=== Available data ===

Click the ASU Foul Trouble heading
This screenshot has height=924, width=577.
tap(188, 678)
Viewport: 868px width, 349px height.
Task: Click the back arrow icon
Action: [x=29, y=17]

===

■ Task objective ■
Your reply should consist of all the records, set down exactly.

■ Problem solution ■
Click the ASU Foul Trouble heading
This screenshot has height=924, width=577.
tap(188, 678)
Viewport: 868px width, 349px height.
Task: Click the back arrow icon
Action: [x=29, y=17]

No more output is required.